Sahara Hotel Closes Two Towers



Each year, just before Christmas, the famed Las Vegas Strip is unusually quiet and slow.  Some great deals can be had in various hotels up and down the famed boulevard.

At the Sahara Hotel, one of the original properties on the north end of the Strip, they have been fighting an uphill battle in the wake of fewer tourists visiting Las Vegas due to the economic recession.  First, spokespeople for the Sahara Hotel said that they were closing two of the hotel's towers because of the slow Christmas traffic in Las Vegas.

Now, they are saying they aren't sure when the towers will reopen.  Could the Sahara Hotel be in greater financial difficulty than many have thought?  The years of poorly thought out remuddles have taken their toll on the property.  Add to that, all of the action the last few years on new hotels has been in the Mid-Strip and South end of the boulevard, far from the Sahara.

If the towers stay closed after the first of the year, it could be the harbinger of things to come for the former stomping ground of Louie, Keely and Sam.

From the Las Vegas Sun:

The Sahara hotel-casino in Las Vegas is temporarily closing two of its three hotel towers and its buffet, citing slow business during the holiday season.
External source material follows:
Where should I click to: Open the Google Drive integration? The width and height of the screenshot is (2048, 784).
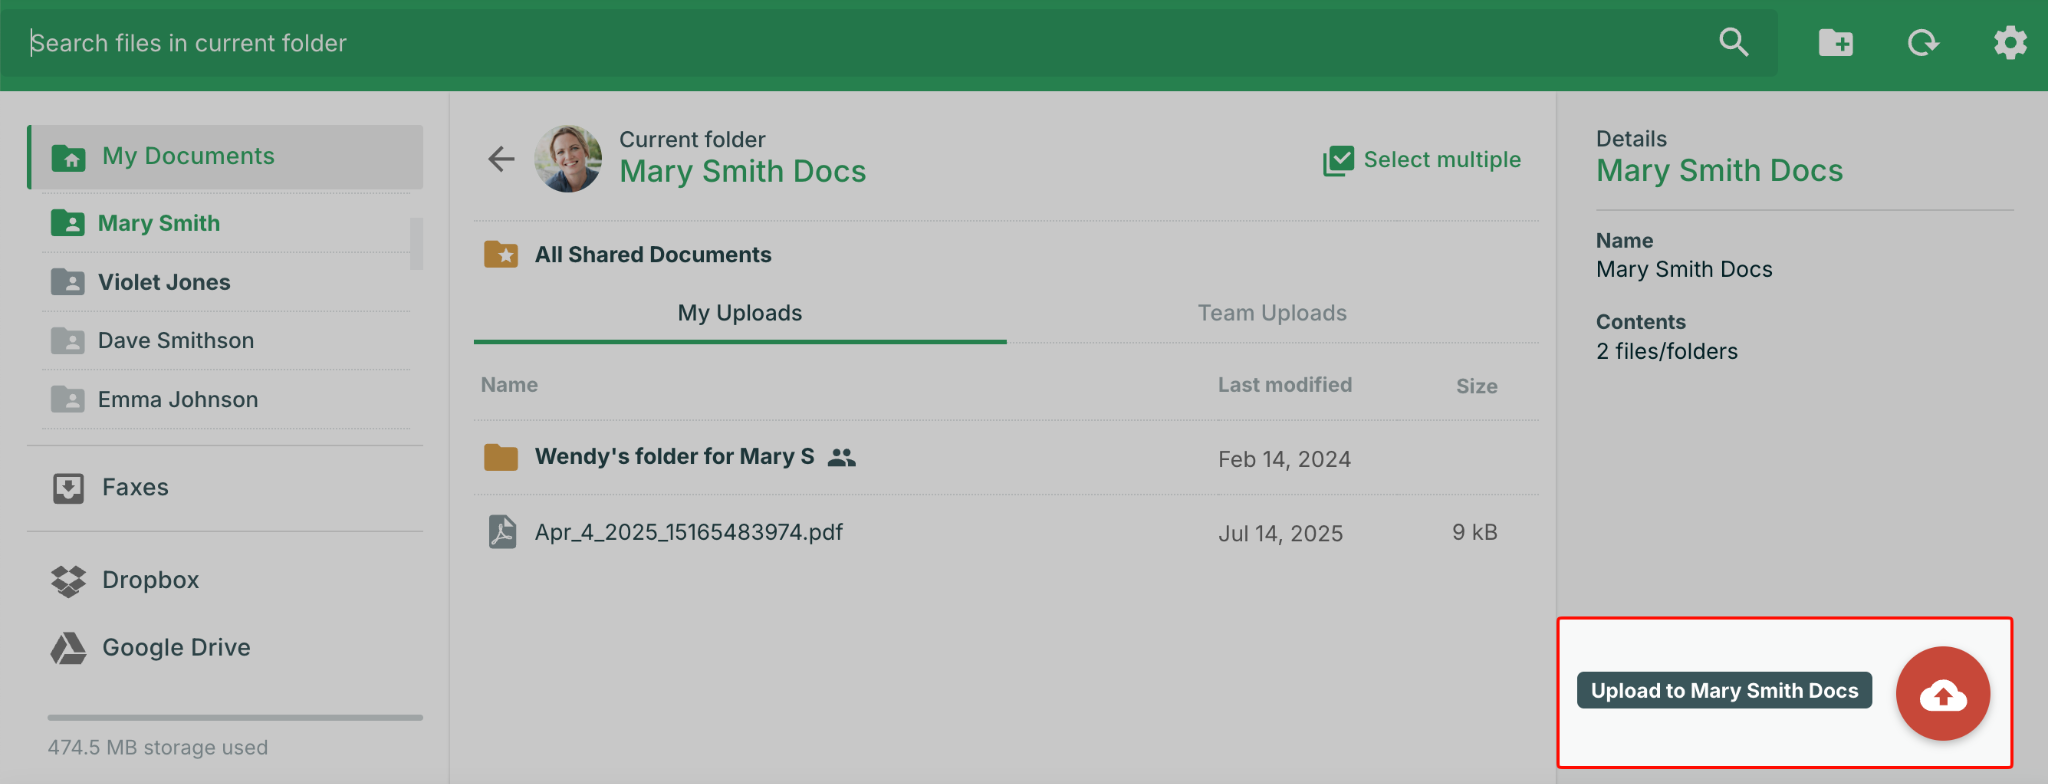coord(175,648)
Verena King, a spokeswoman for the company with Preferred Public Relations, couldn't immediately say Tuesday how many rooms at the 1,720-room property would be affected; or how many jobs would be affected.
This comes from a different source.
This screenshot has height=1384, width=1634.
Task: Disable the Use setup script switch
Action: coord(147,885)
"If the demand did increase, then more rooms would be made available (at the closed towers)," King said.

She said the closures are effective immediately and it's not known when, after the holidays, the towers will re-open.

The closures come as many industry analysts feel demand for Las Vegas hotel rooms will not grow enough in 2010 to fill all the new and existing hotel rooms in the U.S. gaming capital.

"We maintain our cautious outlook for Las Vegas, as we believe fundamentals should remain challenged through 2010 as Las Vegas attempts to absorb the large increase in supply in a contracting demand environment. We estimate Las Vegas Strip’s room supply to increase by approximately 15 percent (10,000 new rooms) over the next 12 months, starting with the opening of CityCenter (5,895 rooms) in December," Deutsche Bank analyst Andrew Zarnett said in a report Monday. "Based on our analysis, we expect same-store Las Vegas revenues to decline by 10 percent and EBITDA to decline by approximately 20 percent as new capacity cannibalizes existing Strip operators."

EBITDA, a profitability measure, means earnings before interest, taxes, depreciation and amortization.

Despite an uptick in visitation to Las Vegas, Las Vegas Strip gaming win fell 10.2 percent in October vs. October 2008 as statewide win of $800.3 million slumped 11.5 percent.

The Las Vegas Convention and Visitors Authority reported that 3,153,159 people visited Las Vegas in October, up 3.7 percent from October 2008.

But the city's room inventory was up 2.8 percent in October, to 141,489 rooms -- so occupancy was down 1.2 percentage points from a year ago to 82.6 percent.